El tradicional boliche Pinar de Rocha, ubicado en Villa Sarmiento, quedó desalojado este martes por la mañana tras una orden judicial que ya contaba con sentencia en primera y segunda instancia. El operativo marcó el final de la actividad en uno de los espacios nocturnos más emblemáticos de la zona oeste.
El procedimiento se llevó a cabo con presencia de efectivos policiales, personal judicial y autoridades locales. En el lugar también estuvo la jueza María Victoria Aloe, titular del Juzgado Civil y Comercial 9 de Morón, quien supervisó la ejecución de la medida. La magistrada explicó que “Es una diligencia complicada, pero se hizo efectiva la orden de desalojo con mucha educación y mucha tranquilidad. Es un desalojo por falta de pago”.

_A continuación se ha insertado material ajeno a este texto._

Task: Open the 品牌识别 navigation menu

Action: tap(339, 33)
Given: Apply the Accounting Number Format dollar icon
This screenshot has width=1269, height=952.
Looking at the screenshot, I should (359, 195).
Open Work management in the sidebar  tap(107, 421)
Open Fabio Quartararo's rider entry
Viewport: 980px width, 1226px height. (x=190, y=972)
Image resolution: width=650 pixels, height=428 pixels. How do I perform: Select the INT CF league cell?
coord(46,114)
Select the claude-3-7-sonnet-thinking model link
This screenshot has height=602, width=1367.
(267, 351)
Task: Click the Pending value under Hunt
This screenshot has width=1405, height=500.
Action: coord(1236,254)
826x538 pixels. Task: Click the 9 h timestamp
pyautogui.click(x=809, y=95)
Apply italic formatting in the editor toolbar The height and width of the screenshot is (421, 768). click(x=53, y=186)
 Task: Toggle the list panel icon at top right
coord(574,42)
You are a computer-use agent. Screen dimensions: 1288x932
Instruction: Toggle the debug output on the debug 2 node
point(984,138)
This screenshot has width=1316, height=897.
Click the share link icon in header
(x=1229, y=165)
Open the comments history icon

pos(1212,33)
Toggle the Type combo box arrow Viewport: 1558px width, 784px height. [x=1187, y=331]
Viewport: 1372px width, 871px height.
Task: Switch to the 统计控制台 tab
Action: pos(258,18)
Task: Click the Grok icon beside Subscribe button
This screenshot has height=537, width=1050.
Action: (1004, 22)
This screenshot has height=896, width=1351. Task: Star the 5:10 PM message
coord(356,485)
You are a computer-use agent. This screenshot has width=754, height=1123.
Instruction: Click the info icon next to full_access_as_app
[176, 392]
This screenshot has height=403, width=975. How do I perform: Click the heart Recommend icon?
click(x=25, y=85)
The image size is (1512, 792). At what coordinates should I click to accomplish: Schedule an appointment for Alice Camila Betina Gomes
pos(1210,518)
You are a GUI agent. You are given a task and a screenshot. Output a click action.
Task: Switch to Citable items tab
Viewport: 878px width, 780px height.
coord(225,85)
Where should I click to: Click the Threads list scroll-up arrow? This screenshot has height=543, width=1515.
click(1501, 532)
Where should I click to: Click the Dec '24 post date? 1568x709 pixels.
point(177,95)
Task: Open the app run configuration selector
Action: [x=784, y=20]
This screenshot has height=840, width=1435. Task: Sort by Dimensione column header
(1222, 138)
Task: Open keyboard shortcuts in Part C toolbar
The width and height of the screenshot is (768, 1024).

La causa principal tramitó en el Juzgado Civil Nacional N° 40, que dictó el fallo favorable a los propietarios del inmueble. A partir de esa resolución, los dueños recuperaron la posesión del predio. La intervención judicial se concretó sin enfrentamientos ni resistencia por parte de los ocupantes.
Al momento del operativo, cerca de un centenar de personas participaba de un festejo dentro del local. La orden se ejecutó sin incidentes y bajo control de las autoridades presentes.
El empresario Daniel Bellini, quien encabezó la sociedad que administró el boliche durante años, asistió al lugar y aceptó la medida judicial. Durante una breve rueda de prensa, expresó su desacuerdo con el desenlace del conflicto. “Siempre se alquiló este lugar. Acá lo que pasó es que la señora que era dueña, que estuvo postrada en los últimos años de su vida, le dejó el bien a la persona que la cuidaba. Eso siempre fue una controversia, porque no había herederos directos: no tenía hijos”, sostuvo.
Bellini también cuestionó las intenciones de los actuales propietarios sobre el destino del predio. “Nos reclaman el desalojo porque van a vender la tierra y van a tirar todo abajo, algo que es terrible para mí. Aprovecharon la pandemia, que estuvimos dos años sin trabajar y no pudimos pagar los alquileres en tiempo y forma, para llevar adelante un emprendimiento inmobiliario”, afirmó.
En ese sentido, el empresario planteó que el conflicto aún no estaba cerrado desde el punto de vista legal. “El contrato cesó en la pandemia. Los propietarios no nos quieren cobrar, por eso no pagamos el alquiler. Yo estoy dispuesto a comprar el inmueble, por el que me llegaron a pedir 10 millones de dólares, algo que no vale. Ahí comenzó el juicio”, concluyó.
El desalojo puso fin a una disputa judicial prolongada y dejó abierto un nuevo escenario sobre el futuro del predio, en medio de versiones sobre posibles desarrollos inmobiliarios en la zona.